The Decree that added the invocation Mater Boni Consilii (Mother of Good Counsel) to Our Lady’s Litany, goes back to the titles of “Treasuress of Heavenly Graces,” and “Universal Consoler” (Coelestium gratiarum Thesauraria, Consolatrix universalis), which are Mary’s due. “Mother of Good Counsel,” she only gives to those who are truly devoted to her, as she did at Cana, the secret of obtaining from God the wine of strength and of joy to distribute to men.

But it is above all when the time comes to speak to souls of the love of God that this Ravisher of Hearts, Raptrix Cordium, as St. Bernard called her, the Spouse of Substantial Love, places upon the lips of her intimates the words of fire that enkindle love of Christ, and bring into being, through that love every other virtue.

We apostles are bound to have a passionate love for her whom Pius IX calls Virgo Sacerdos, the Priestly Virgin, and whose dignity, in every respect, outstrips that of any priest or pontiff. And this love gives us the right never to give up any work as fruitless if we have once begun it with Mary, and are ready to keep on going, in it, with her. For Mary, as a matter of fact, is at the base and at the final peak of perfection of all things that have to do with the Kingdom of God through her Son.

But let us be careful never to delude ourselves that we are working with her if all we do is to erect altars and have a few hymns sung in her honor. What she is looking for, from us, is a devotion that will allow us to affirm, in all sincerity, that we live habitually united to her, that we have recourse to her counsel, that our affections pass through her Heart and that our petitions are frequently made through her. But the thing that Mary most of all expects of our devotion is the imitation of all the virtues that we admire in her and the unreserved abandonment of ourselves into her hands that she may clothe us with her Divine Son.

On this condition of habitual recourse to Mary, we will imitate that general of the army of the people of God, who, before marching against the enemy told Deborah: “If thou wilt come with me, I will go; if thou wilt not come with me, I will not go.” Not only will she be concerned in the principal decisions of our lives, but also with every detail of their execution, even the most unforeseen.

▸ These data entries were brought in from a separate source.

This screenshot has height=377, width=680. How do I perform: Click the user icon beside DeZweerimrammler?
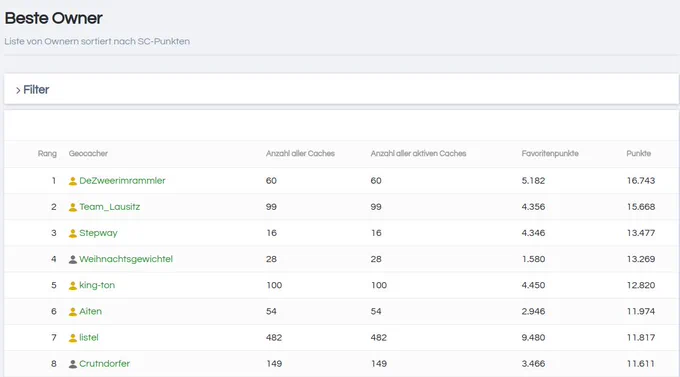(73, 181)
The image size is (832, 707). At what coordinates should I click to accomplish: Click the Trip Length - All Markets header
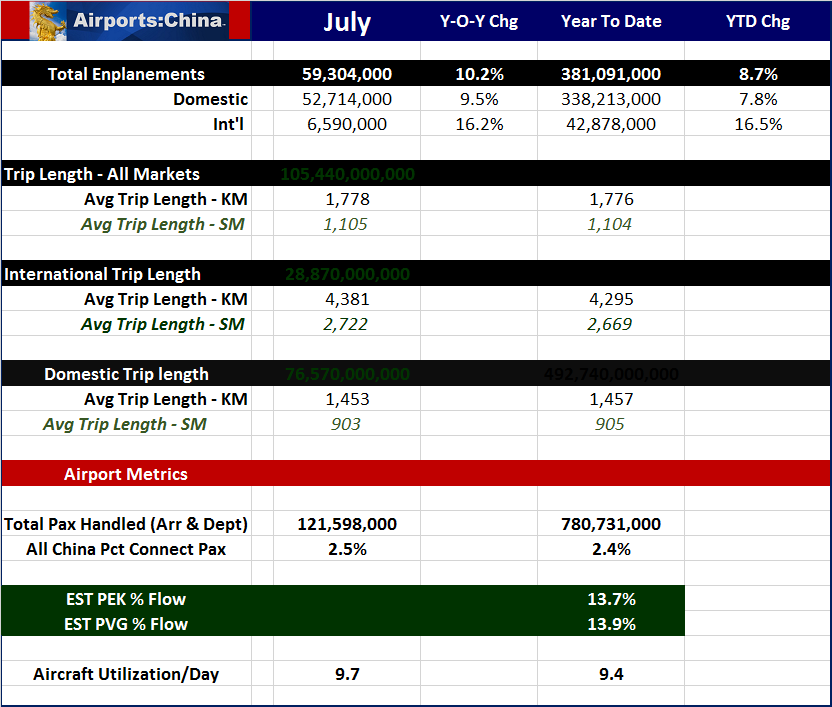tap(102, 174)
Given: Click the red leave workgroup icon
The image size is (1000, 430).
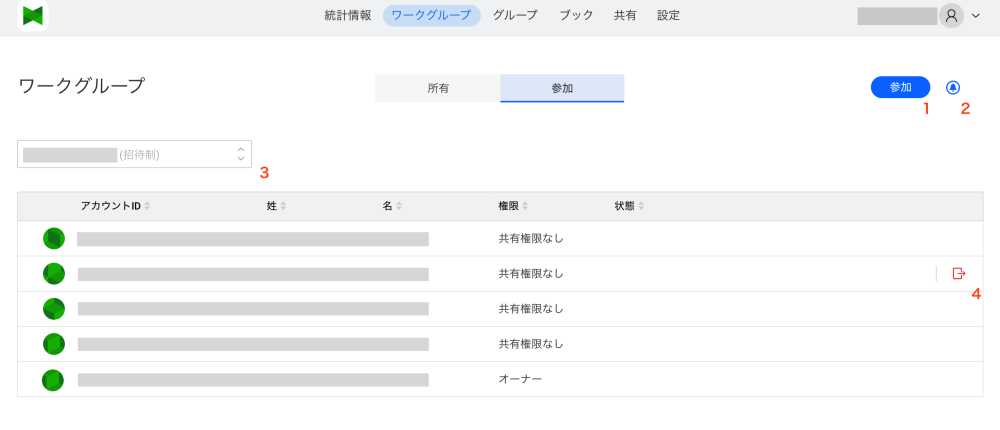Looking at the screenshot, I should (x=959, y=273).
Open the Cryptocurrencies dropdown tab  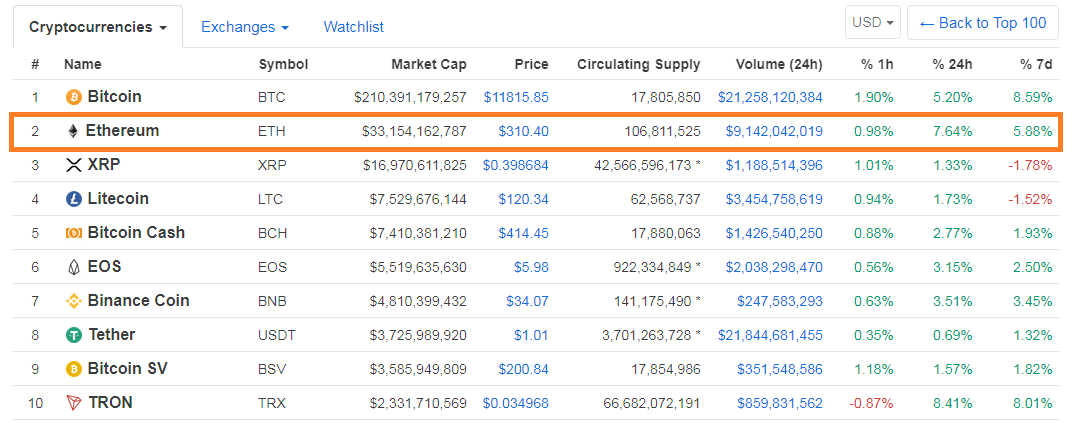(97, 27)
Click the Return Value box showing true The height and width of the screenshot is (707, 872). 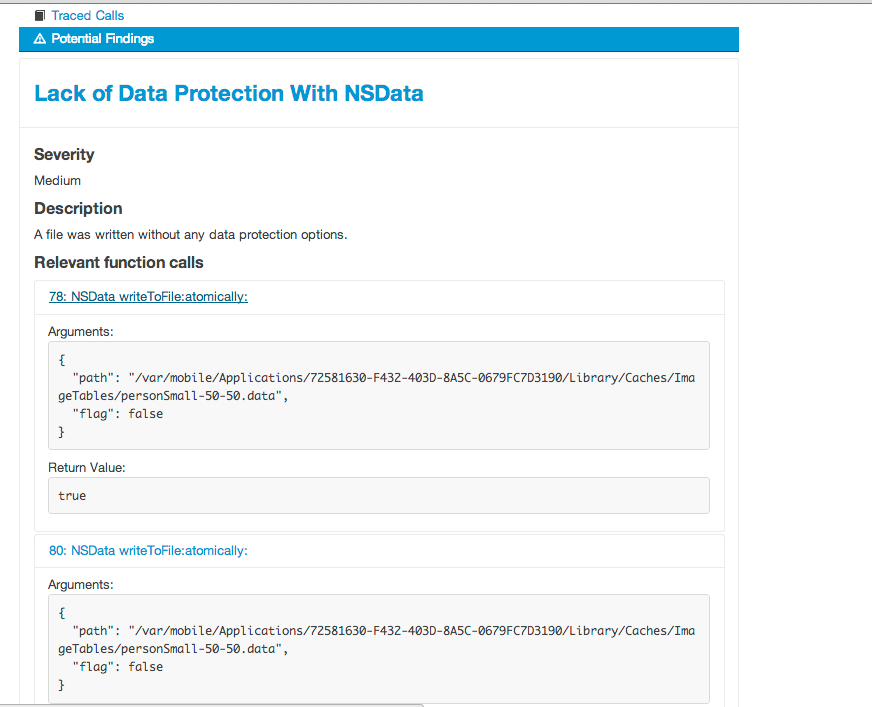(x=379, y=496)
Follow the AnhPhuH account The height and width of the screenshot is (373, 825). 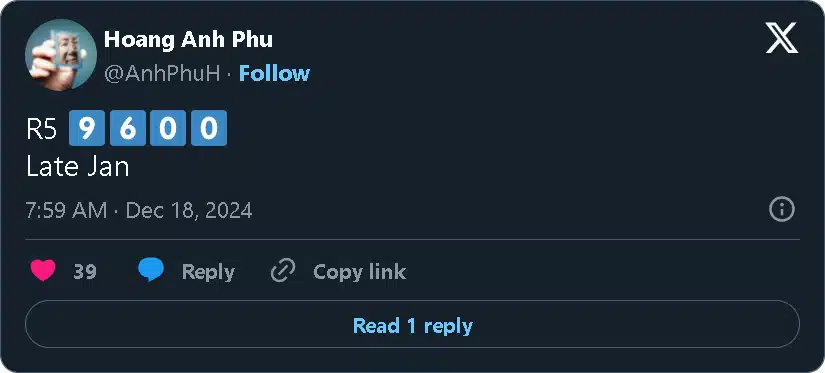click(274, 74)
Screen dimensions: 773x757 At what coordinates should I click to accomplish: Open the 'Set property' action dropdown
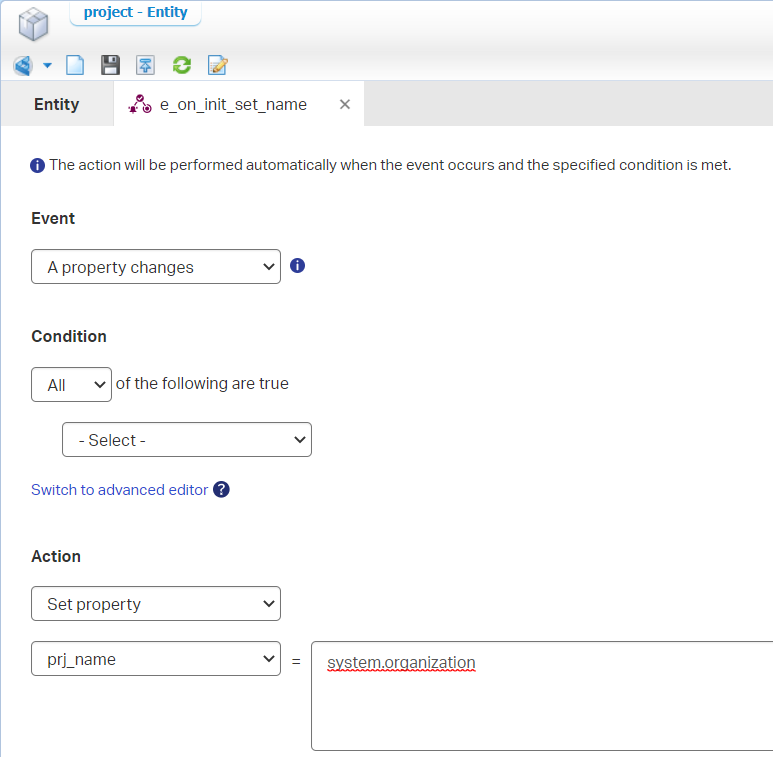(x=156, y=604)
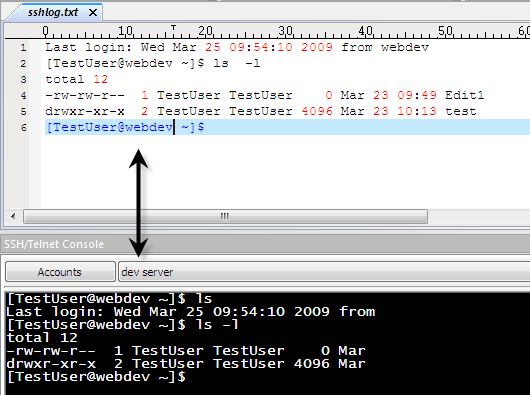530x395 pixels.
Task: Click line number 4 in the gutter
Action: coord(23,95)
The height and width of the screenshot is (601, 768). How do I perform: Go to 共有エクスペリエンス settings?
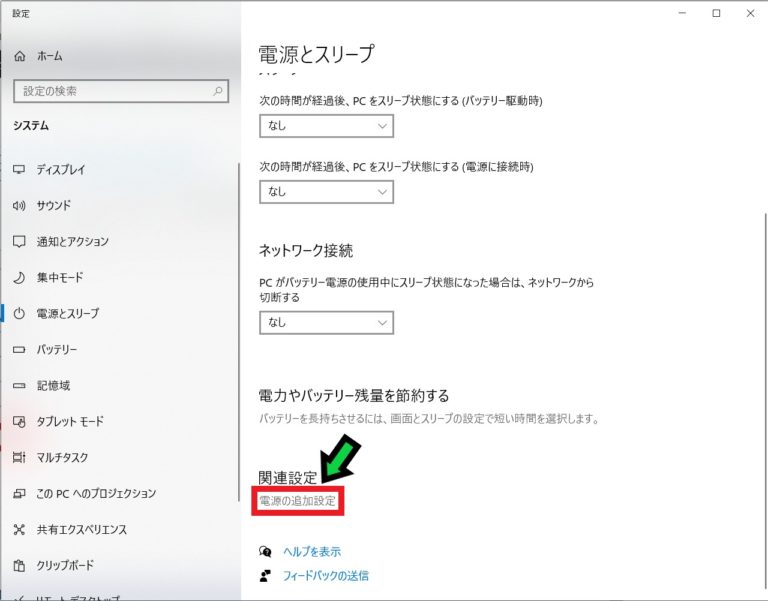click(x=81, y=530)
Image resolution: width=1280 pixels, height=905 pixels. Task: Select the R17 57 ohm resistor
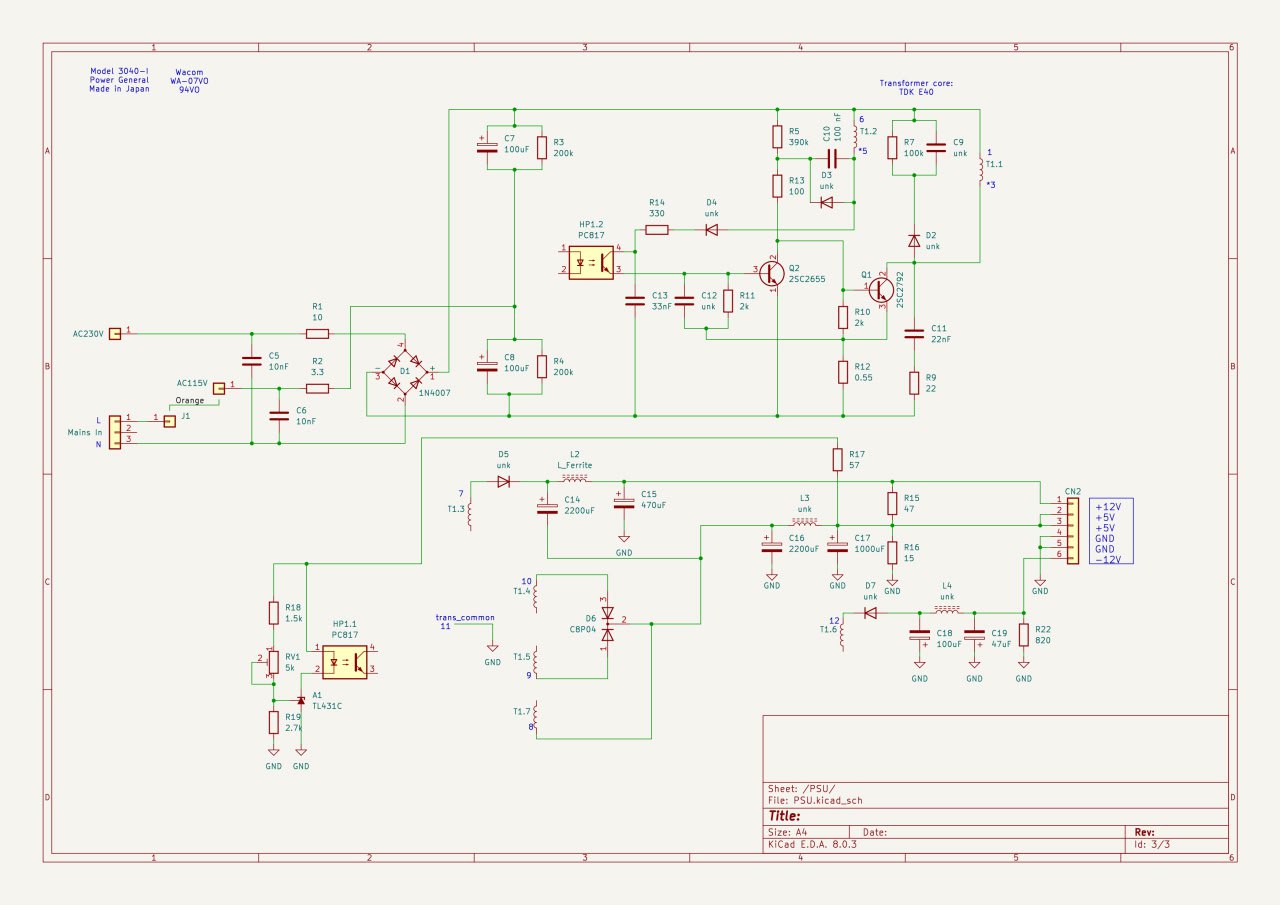(838, 459)
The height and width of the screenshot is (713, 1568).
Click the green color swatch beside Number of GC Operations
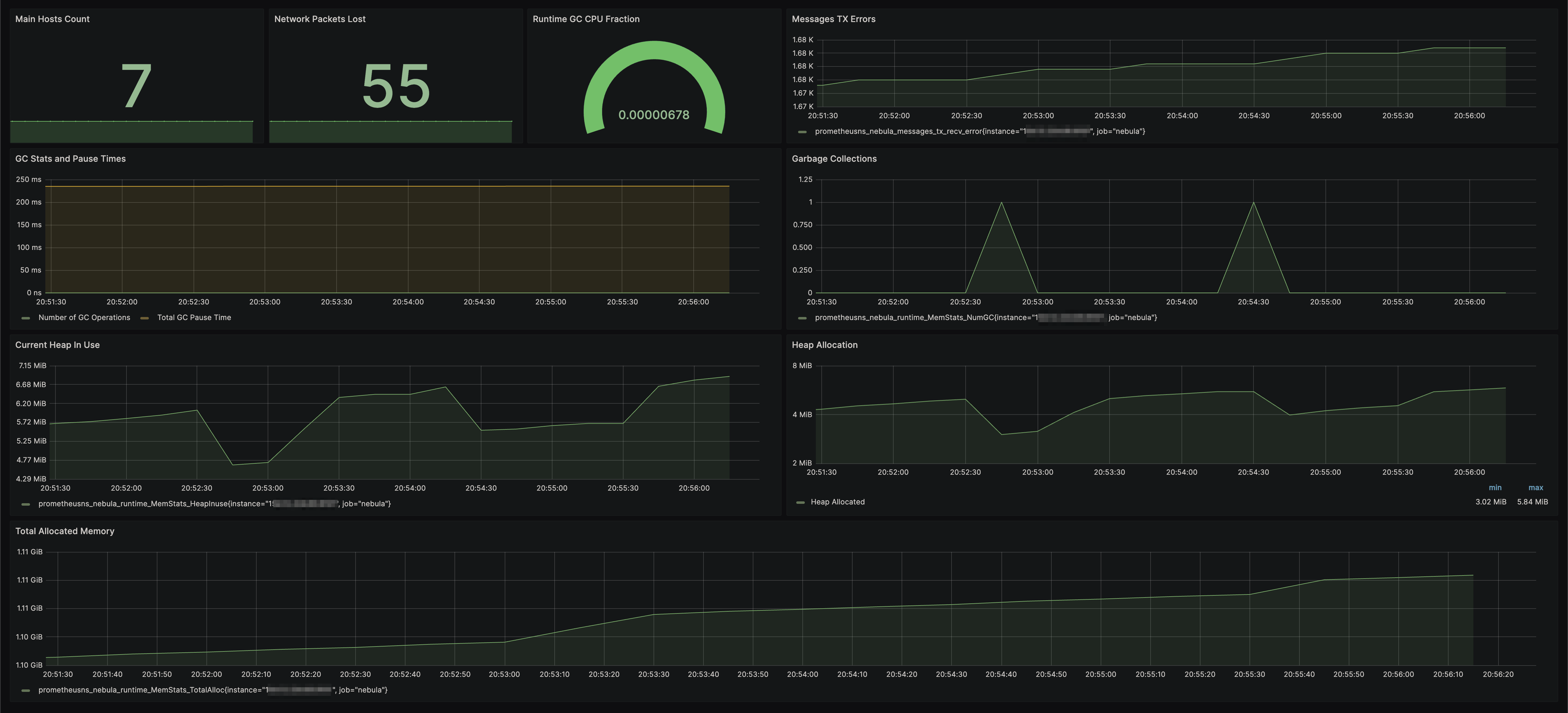pyautogui.click(x=25, y=318)
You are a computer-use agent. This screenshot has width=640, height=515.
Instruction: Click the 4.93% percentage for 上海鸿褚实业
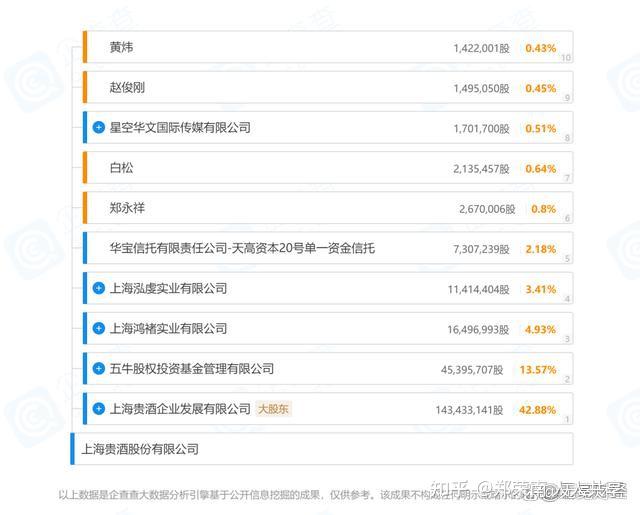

United with her whose invocation Our Lady of the Sacred Heart sums up all her titles, we will never run the risk of ruining our works by allowing them to obstruct our interior life, to become a danger to our souls, and serve more for our own glory than for that of our God. On the contrary, we will go through our works to the interior life, and hence to an ever more and more intimate union with her who will guarantee us the possession of her Son for all eternity.